TASK TO COMPLETE:
The lines to copy are those in the records below that hold the word "beside".

DATA PROVIDED below:

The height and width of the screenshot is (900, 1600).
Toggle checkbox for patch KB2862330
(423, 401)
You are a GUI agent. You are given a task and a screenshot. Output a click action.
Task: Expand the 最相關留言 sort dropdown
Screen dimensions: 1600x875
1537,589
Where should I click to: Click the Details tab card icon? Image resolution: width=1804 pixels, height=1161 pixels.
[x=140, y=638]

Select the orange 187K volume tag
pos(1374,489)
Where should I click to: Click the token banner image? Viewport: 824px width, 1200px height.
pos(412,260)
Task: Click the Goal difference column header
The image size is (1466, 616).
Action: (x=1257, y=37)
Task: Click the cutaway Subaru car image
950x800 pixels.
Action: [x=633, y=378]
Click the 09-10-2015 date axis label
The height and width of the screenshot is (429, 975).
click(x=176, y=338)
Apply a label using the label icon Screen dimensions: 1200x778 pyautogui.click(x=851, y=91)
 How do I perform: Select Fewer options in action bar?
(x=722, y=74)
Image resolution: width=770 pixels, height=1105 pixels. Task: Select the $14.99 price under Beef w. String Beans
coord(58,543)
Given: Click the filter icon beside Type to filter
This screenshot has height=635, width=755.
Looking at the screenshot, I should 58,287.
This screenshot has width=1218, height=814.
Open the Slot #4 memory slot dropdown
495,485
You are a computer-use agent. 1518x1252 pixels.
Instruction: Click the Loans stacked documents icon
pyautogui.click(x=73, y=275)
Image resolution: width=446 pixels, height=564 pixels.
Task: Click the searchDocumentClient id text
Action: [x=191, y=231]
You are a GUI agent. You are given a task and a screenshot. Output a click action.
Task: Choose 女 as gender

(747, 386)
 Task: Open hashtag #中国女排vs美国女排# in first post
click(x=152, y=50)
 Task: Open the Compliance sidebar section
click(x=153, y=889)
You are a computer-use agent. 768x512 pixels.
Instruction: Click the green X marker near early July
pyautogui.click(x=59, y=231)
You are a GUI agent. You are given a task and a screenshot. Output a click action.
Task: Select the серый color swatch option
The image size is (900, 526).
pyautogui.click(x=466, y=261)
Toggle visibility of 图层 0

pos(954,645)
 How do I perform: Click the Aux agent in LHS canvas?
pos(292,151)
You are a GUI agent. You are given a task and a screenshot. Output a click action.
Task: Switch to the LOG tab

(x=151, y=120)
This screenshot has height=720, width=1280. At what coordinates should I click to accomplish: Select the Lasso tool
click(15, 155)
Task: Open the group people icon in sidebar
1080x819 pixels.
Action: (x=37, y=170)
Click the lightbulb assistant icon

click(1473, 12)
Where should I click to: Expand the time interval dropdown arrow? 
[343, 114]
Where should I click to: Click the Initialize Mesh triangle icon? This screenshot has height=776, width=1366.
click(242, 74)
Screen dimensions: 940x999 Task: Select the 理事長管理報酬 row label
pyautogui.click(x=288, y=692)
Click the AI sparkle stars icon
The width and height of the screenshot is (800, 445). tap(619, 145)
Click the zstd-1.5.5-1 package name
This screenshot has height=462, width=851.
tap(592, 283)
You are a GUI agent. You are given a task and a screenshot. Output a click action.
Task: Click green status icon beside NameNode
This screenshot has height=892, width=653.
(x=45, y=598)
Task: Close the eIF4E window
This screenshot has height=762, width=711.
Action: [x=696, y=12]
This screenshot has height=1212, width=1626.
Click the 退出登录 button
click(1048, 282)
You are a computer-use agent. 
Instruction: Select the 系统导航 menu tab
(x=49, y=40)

End of DATA PROVIDED.

RESULT OF THIS EXERCISE:
Given: Click the filter icon beside Type to filter
Task: Click green status icon beside NameNode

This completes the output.